Dias depois, de volta ao trabalho na prefeitura de Marfa, ela foi visitada em seu escritório por um agente de investigações da Segurança Interna e um patrulheiro do Texas. O agente federal lhe entregou um mandado de busca para seu telefone e ela o entregou. Uma de suas amigas a quem tinha enviado mensagem aquela noite também foi interrogada e teve seu telefone examinado, segundo disse.
Todd não foi acusada de crime, mas os três migrantes de El Salvador ficaram detidos por algum tempo como testemunhas materiais, sugerindo que promotores federais estavam pensando em usá-los em um processo criminal contra ela.
Agora eles estão numa instalação da Polícia de Imigração e Alfândega (ICE na sigla em inglês) em El Paso e poderão ser deportados. “Os três continuam sob custódia da ICE, dependendo de seus processos de imigração”, disse uma porta-voz da agência.
Um porta-voz da Patrulha de Fronteiras disse que o incidente continua “um caso aberto”, mas não quis comentar mais, assim como o gabinete do promotor federal.
O episódio ao mesmo tempo irritou e confundiu Todd e seus amigos e colegas no Condado de Jeff Davis. William Kitts, o xerife de Jeff Davis e colega de Todd no governo municipal, disse que diversos moradores ajudaram migrantes, dando-lhes água ou uma carona até seu escritório. Nenhum foi processado, e Kitts disse que Todd também não deveria ser.
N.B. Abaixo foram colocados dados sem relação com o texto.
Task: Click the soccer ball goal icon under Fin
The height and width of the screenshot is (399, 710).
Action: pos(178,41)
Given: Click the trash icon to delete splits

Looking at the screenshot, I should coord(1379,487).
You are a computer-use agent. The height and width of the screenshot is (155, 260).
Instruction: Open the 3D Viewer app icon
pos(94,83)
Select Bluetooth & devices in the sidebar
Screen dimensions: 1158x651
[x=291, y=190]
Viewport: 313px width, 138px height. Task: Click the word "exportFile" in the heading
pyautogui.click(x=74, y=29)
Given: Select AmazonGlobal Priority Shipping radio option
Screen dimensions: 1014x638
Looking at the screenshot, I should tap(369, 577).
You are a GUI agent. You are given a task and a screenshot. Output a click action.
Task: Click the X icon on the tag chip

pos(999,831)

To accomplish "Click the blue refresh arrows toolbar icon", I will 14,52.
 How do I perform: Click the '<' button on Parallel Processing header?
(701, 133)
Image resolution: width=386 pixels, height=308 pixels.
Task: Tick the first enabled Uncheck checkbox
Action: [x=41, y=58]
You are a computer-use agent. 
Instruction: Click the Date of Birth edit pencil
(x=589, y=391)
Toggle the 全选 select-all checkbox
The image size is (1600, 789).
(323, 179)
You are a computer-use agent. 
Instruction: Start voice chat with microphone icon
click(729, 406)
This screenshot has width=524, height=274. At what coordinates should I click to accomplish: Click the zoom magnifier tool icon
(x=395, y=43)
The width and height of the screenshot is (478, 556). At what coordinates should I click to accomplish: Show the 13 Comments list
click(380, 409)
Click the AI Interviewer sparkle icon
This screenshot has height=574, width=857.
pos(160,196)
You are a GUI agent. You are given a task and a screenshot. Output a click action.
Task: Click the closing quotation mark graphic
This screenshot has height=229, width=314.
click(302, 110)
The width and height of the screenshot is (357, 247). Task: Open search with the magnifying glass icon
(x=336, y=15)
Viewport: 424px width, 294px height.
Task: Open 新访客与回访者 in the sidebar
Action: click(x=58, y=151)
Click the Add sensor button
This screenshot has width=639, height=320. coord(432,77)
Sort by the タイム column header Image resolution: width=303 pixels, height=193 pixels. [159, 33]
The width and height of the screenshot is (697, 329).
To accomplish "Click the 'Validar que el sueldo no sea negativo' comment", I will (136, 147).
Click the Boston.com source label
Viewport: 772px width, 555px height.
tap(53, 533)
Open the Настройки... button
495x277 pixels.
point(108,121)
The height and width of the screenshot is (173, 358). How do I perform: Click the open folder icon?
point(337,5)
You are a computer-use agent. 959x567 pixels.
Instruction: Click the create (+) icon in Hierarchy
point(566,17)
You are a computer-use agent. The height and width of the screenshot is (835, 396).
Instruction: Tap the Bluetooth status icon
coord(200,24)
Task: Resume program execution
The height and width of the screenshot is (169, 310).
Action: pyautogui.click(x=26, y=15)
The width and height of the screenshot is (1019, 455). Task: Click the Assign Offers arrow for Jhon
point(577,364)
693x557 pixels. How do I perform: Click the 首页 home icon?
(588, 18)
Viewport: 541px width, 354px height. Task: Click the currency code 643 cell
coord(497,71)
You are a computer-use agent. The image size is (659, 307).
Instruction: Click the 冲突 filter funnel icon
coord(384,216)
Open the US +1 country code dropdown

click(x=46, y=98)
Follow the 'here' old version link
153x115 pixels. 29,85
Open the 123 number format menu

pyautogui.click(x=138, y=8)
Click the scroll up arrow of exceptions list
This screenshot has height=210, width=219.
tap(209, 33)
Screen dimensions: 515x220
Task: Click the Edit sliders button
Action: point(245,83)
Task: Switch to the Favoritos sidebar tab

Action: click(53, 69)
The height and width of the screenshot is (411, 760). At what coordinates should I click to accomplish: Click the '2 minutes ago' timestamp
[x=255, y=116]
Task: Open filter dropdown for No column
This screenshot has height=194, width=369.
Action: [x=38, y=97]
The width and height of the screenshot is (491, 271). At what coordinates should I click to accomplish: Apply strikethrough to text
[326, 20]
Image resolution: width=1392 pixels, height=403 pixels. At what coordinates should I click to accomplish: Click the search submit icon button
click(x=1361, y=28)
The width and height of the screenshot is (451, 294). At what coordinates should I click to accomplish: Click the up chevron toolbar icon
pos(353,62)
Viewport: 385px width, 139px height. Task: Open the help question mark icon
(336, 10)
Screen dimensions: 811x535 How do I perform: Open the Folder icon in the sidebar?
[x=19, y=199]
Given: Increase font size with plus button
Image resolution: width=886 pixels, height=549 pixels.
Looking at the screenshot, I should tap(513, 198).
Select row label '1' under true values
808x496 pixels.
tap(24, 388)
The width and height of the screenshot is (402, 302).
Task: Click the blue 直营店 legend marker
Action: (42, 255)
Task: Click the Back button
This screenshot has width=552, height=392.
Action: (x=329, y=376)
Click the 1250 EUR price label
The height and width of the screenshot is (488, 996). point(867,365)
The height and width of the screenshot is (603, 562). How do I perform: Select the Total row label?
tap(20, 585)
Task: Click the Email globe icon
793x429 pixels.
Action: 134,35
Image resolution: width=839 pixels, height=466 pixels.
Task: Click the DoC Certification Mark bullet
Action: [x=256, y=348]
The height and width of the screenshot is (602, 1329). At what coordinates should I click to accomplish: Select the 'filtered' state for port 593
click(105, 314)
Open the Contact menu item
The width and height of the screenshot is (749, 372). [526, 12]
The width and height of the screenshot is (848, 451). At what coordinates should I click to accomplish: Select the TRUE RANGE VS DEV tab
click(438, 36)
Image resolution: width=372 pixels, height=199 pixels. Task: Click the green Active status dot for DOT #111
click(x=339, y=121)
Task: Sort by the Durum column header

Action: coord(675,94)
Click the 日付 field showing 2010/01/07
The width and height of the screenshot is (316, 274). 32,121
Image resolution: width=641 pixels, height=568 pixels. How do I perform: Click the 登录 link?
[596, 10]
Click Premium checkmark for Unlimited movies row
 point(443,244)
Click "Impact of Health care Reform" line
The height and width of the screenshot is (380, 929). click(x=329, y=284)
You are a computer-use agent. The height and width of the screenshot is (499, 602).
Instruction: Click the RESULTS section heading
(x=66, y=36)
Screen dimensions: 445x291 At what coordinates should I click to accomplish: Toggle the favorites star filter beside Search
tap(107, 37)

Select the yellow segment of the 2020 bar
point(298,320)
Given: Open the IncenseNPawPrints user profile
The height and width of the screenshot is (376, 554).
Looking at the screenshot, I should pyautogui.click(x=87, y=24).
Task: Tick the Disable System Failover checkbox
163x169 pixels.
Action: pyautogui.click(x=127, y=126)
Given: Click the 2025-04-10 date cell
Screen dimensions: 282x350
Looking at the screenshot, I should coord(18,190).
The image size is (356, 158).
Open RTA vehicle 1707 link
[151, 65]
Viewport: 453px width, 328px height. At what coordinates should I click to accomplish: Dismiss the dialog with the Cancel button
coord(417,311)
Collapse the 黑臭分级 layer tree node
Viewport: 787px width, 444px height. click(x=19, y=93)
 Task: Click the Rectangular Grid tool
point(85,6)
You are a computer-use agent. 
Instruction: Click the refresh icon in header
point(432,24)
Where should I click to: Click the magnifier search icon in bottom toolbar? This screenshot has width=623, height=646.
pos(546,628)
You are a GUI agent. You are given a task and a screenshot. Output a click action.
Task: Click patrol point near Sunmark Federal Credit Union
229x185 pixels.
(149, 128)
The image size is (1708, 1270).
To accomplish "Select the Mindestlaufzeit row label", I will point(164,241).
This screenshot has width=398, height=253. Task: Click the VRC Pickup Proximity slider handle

O delegado disse acreditar que Esmeralda teria morrido se Todd não tivesse parado para ajudá-la. Segundo registros do tribunal, ela foi levada por agentes da Patrulha de Fronteiras ao Centro Médico Regional Big Bend em Alpine, no Texas, e foi tratada durante quatro dias de desnutrição, desidratação, ferimentos infeccionados de espinhos de cactos e rabdomiólise, uma síndrome muscular que pode causar falência dos rins.
“Abrigar migrantes seria um exagero deles, segundo meu manual”, disse Kitts sobre a ameaça de acusação criminal contra Todd. “Há um componente humano nisto. Vamos deixar o Congresso e os políticos discutirem, mas se alguém está faminto, sedento ou precisa de ajuda, vamos ajudá-lo.”
Kenneth Magidson, que serviu como promotor federal em Houston e na região de fronteira no sul do Texas de 2011 a 2017, disse que o governo começou a adotar “uma abordagem mais dura” ao processar tais casos desde que o presidente Donald Trump assumiu o cargo.
“[Processar] por oferecer água ou levar a um hospital alguém que precisa de assistência médica imediata já é exagero”, disse ele. “Você tem de examinar todo o contexto do caso. Foi na casa da pessoa? Eles passaram a noite? É mais que simplesmente alguém dar água a alguém na beira da estrada?”